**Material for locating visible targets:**

^^^^^^^^^^^^^^^^

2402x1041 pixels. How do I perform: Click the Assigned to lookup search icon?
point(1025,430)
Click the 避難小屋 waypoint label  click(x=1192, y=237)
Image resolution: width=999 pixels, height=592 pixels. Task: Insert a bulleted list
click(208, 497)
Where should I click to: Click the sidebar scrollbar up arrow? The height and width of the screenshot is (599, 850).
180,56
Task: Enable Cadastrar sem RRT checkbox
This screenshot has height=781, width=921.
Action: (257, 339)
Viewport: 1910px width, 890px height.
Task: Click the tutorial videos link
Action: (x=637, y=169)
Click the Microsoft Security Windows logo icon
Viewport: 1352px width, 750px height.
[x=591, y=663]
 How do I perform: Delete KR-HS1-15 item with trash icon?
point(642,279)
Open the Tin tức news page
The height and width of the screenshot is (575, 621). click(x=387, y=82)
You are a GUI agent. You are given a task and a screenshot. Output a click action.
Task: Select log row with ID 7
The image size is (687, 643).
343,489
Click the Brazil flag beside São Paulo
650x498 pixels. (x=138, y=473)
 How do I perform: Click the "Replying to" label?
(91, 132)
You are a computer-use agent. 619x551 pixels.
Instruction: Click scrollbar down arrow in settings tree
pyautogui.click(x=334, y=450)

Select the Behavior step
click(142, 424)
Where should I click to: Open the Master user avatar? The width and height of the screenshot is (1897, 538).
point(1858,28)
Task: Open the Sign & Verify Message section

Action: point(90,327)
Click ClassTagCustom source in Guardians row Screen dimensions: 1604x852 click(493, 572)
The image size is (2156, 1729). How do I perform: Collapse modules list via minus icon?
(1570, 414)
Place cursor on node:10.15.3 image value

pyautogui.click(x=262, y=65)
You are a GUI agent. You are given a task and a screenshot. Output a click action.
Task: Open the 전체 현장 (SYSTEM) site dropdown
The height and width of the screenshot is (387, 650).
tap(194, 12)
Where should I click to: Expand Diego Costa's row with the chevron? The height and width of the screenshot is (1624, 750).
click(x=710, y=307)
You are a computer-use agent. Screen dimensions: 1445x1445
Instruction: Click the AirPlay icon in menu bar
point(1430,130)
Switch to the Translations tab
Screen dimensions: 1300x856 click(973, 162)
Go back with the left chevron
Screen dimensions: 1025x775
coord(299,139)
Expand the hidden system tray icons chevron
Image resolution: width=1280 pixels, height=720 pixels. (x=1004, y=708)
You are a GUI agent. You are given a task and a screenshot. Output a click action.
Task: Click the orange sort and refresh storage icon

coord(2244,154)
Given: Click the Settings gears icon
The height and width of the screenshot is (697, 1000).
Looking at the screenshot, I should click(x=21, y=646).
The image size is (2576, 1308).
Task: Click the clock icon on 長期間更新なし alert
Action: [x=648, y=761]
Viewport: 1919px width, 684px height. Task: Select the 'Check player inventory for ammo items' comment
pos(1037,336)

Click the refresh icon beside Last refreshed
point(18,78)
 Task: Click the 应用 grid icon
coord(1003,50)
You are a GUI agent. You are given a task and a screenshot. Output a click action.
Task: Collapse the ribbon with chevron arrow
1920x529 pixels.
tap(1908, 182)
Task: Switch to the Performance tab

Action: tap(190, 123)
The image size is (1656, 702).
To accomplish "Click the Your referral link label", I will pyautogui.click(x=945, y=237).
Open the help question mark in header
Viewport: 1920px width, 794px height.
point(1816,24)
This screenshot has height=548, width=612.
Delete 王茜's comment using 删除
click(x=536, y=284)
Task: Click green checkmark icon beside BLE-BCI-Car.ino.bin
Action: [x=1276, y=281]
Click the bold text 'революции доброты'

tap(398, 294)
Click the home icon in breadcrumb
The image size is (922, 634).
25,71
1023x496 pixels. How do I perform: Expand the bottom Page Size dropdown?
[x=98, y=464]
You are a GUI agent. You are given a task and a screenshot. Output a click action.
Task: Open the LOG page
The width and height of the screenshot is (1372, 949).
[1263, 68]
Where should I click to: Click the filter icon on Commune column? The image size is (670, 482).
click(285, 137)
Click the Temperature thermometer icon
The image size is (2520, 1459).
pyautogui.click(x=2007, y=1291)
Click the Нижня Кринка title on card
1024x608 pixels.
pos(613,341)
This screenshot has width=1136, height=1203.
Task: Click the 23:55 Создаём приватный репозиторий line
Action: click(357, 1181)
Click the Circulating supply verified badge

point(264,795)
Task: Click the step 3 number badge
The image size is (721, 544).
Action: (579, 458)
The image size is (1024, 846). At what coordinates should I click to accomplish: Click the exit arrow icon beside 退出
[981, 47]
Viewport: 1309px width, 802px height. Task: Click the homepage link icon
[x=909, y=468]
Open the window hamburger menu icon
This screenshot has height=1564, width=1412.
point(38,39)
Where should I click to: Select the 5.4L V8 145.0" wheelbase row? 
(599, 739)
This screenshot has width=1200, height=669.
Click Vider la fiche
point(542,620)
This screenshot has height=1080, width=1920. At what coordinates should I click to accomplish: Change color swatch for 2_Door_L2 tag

^^^^^^^^^^^^^^^^

**What you have to do:**
Retype all of the material above word for word, with every line unchanged.

**Answer to the task:**
2402x1041 pixels. How do I perform: Click the Assigned to lookup search icon?
point(1025,430)
Click the 避難小屋 waypoint label  click(x=1192, y=237)
Image resolution: width=999 pixels, height=592 pixels. Task: Insert a bulleted list
click(208, 497)
Where should I click to: Click the sidebar scrollbar up arrow? The height and width of the screenshot is (599, 850).
180,56
Task: Enable Cadastrar sem RRT checkbox
This screenshot has height=781, width=921.
Action: (257, 339)
Viewport: 1910px width, 890px height.
Task: Click the tutorial videos link
Action: (x=637, y=169)
Click the Microsoft Security Windows logo icon
Viewport: 1352px width, 750px height.
[x=591, y=663]
 How do I perform: Delete KR-HS1-15 item with trash icon?
point(642,279)
Open the Tin tức news page
The height and width of the screenshot is (575, 621). click(x=387, y=82)
You are a GUI agent. You are given a task and a screenshot. Output a click action.
Task: Select log row with ID 7
The image size is (687, 643).
343,489
Click the Brazil flag beside São Paulo
650x498 pixels. (x=138, y=473)
 How do I perform: Click the "Replying to" label?
(91, 132)
You are a computer-use agent. 619x551 pixels.
Instruction: Click scrollbar down arrow in settings tree
pyautogui.click(x=334, y=450)

Select the Behavior step
click(142, 424)
Where should I click to: Open the Master user avatar? The width and height of the screenshot is (1897, 538).
point(1858,28)
Task: Open the Sign & Verify Message section

Action: point(90,327)
Click ClassTagCustom source in Guardians row Screen dimensions: 1604x852 click(493, 572)
The image size is (2156, 1729). How do I perform: Collapse modules list via minus icon?
(1570, 414)
Place cursor on node:10.15.3 image value

pyautogui.click(x=262, y=65)
You are a GUI agent. You are given a task and a screenshot. Output a click action.
Task: Open the 전체 현장 (SYSTEM) site dropdown
The height and width of the screenshot is (387, 650).
tap(194, 12)
Where should I click to: Expand Diego Costa's row with the chevron? The height and width of the screenshot is (1624, 750).
click(x=710, y=307)
You are a computer-use agent. Screen dimensions: 1445x1445
Instruction: Click the AirPlay icon in menu bar
point(1430,130)
Switch to the Translations tab
Screen dimensions: 1300x856 click(973, 162)
Go back with the left chevron
Screen dimensions: 1025x775
coord(299,139)
Expand the hidden system tray icons chevron
Image resolution: width=1280 pixels, height=720 pixels. (x=1004, y=708)
You are a GUI agent. You are given a task and a screenshot. Output a click action.
Task: Click the orange sort and refresh storage icon

coord(2244,154)
Given: Click the Settings gears icon
The height and width of the screenshot is (697, 1000).
Looking at the screenshot, I should click(x=21, y=646).
The image size is (2576, 1308).
Task: Click the clock icon on 長期間更新なし alert
Action: [x=648, y=761]
Viewport: 1919px width, 684px height. Task: Select the 'Check player inventory for ammo items' comment
pos(1037,336)

Click the refresh icon beside Last refreshed
point(18,78)
 Task: Click the 应用 grid icon
coord(1003,50)
You are a GUI agent. You are given a task and a screenshot. Output a click action.
Task: Collapse the ribbon with chevron arrow
1920x529 pixels.
tap(1908, 182)
Task: Switch to the Performance tab

Action: tap(190, 123)
The image size is (1656, 702).
To accomplish "Click the Your referral link label", I will pyautogui.click(x=945, y=237).
Open the help question mark in header
Viewport: 1920px width, 794px height.
point(1816,24)
This screenshot has height=548, width=612.
Delete 王茜's comment using 删除
click(x=536, y=284)
Task: Click green checkmark icon beside BLE-BCI-Car.ino.bin
Action: [x=1276, y=281]
Click the bold text 'революции доброты'

tap(398, 294)
Click the home icon in breadcrumb
The image size is (922, 634).
25,71
1023x496 pixels. How do I perform: Expand the bottom Page Size dropdown?
[x=98, y=464]
You are a GUI agent. You are given a task and a screenshot. Output a click action.
Task: Open the LOG page
The width and height of the screenshot is (1372, 949).
[1263, 68]
Where should I click to: Click the filter icon on Commune column? The image size is (670, 482).
click(285, 137)
Click the Temperature thermometer icon
The image size is (2520, 1459).
pyautogui.click(x=2007, y=1291)
Click the Нижня Кринка title on card
1024x608 pixels.
pos(613,341)
This screenshot has width=1136, height=1203.
Task: Click the 23:55 Создаём приватный репозиторий line
Action: click(357, 1181)
Click the Circulating supply verified badge

point(264,795)
Task: Click the step 3 number badge
The image size is (721, 544).
Action: (579, 458)
The image size is (1024, 846). At what coordinates should I click to accomplish: Click the exit arrow icon beside 退出
[981, 47]
Viewport: 1309px width, 802px height. Task: Click the homepage link icon
[x=909, y=468]
Open the window hamburger menu icon
This screenshot has height=1564, width=1412.
point(38,39)
Where should I click to: Select the 5.4L V8 145.0" wheelbase row? 
(599, 739)
This screenshot has width=1200, height=669.
Click Vider la fiche
point(542,620)
This screenshot has height=1080, width=1920. At what coordinates should I click to accomplish: Change color swatch for 2_Door_L2 tag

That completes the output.